殿下の顳顬のピクピクに気付き、一刻も早く手を離してしまいたかった私には・・・声を掛けてくれたエレノアが天使に見えた。

「エレノア・・・!!」

殿下と同じく生徒会役員で書記官を務めている・・・私の親友エレノア・キースランドが私達を見付けて声を掛けてくれた。
私が殿下の手を離しエレノアに抱きつくと、いつもの感じでエレノアがよしよしとしてくれる。

「どうしましたの・・・?生徒会に何か御用が有ったのですか?」

「うん。まぁ・・・色々と物申したい事があってね・・・あはは。」

私の返事からきっと良くない事だと察したエレノアは、少し困った表情を浮かべながらも目配せをしていて、お兄様の存在に気付くと不思議そうな顔を浮かべながらも丁寧に礼を取っていた。

「あ、紹介するね?私の兄でー」

「存じ上げておりますわ、きちんとご挨拶するのは初めてだけれど・・・。お初にお目にかかります、私はエレノア・キースランドと申します。」

私の言葉を遮って、私の前へと歩みを進めたエレノアはお兄様に丁寧に礼をする。

「あ、こちらこそ・・・!ご挨拶が遅くなり申し訳ありません。ヴァンス・アナスタシアと申します。いつも妹がお世話になっている様で・・・」

慌ててエレノアの礼に応えたお兄様を見るに・・・お互い名前と顔は知っていたが、きちんと面と向かって話すのは初めてという感じなのが伺えた。

「それで・・・?会長に何を物申しに来たのですか?フローラは・・・。大方、兄君の陰口を聞いて、居ても立ってもいられなくなったという所ですか?」

(す・・・凄い・・・!何でわかるの?!エレノア・・・!超能力の類の使い手なのかしら・・・?!)

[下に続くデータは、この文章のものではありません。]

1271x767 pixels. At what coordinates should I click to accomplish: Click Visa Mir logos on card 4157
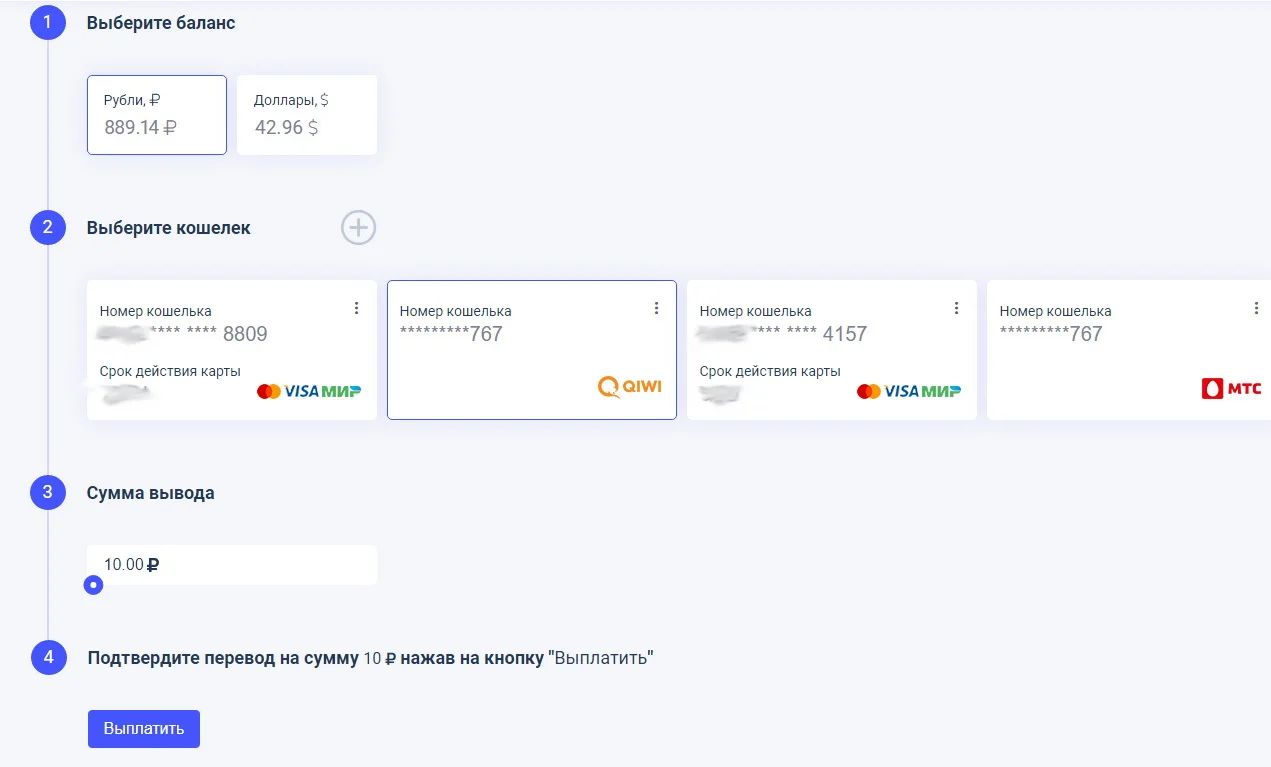[909, 391]

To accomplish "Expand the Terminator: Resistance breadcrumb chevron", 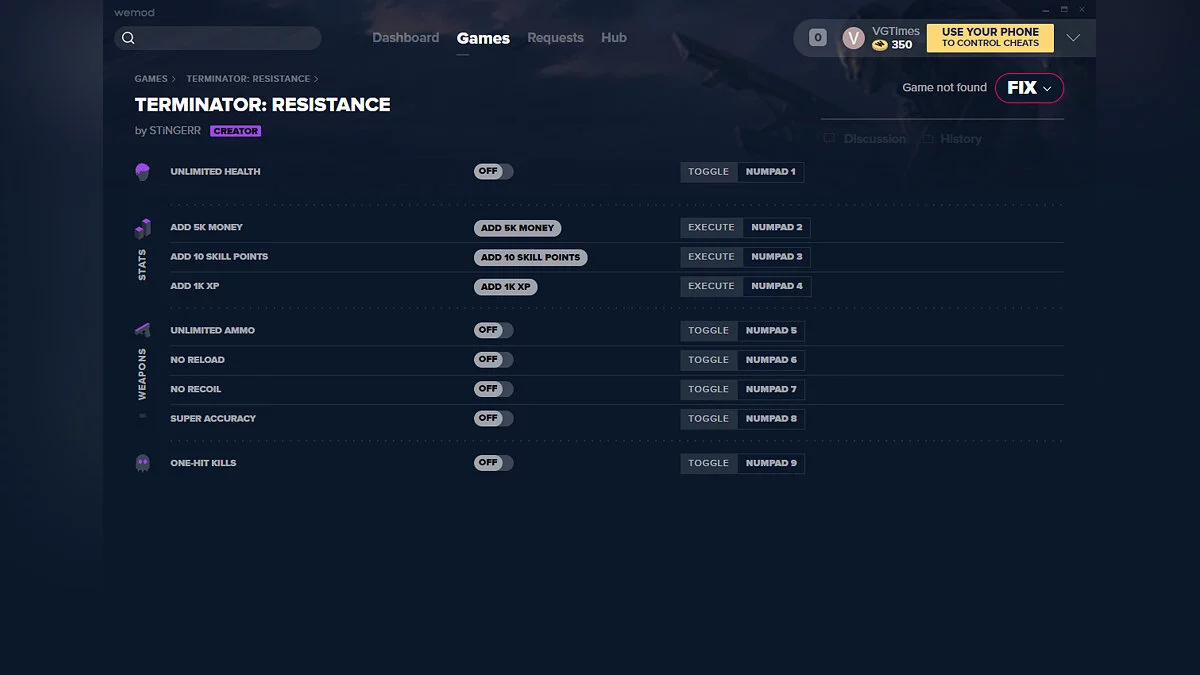I will coord(316,79).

溜息まじりに見事言い当てられた私は、目を見開いて思わずエレノアを凝視してしまう。

「さすが、エレノア嬢・・・ご名答だ。」

固まってしまった私の代わりに殿下がそう肩を竦めながらそう答える。
どうやらご機嫌が戻った様である。

「でもそれって・・・ヴァンス殿の問題でしょう?何故、フローラが出てくるの?」

「え?だってお兄様のことが大好きだから?」

エレノアもお兄様も私の返事に何故か頭を抱えてしまった・・・。



(え?何で?何で?ーーなんか私、やらかしてしまったか・・・?!)



二人の視線の先を辿ると・・・私の後ろに座する殿下へと辿り着いた。

「ひっ!!」

思わず悲鳴を上げてしまう程・・・黒い笑みを浮かべた殿下の背後にはゴゴゴと燃ゆる炎すら見える。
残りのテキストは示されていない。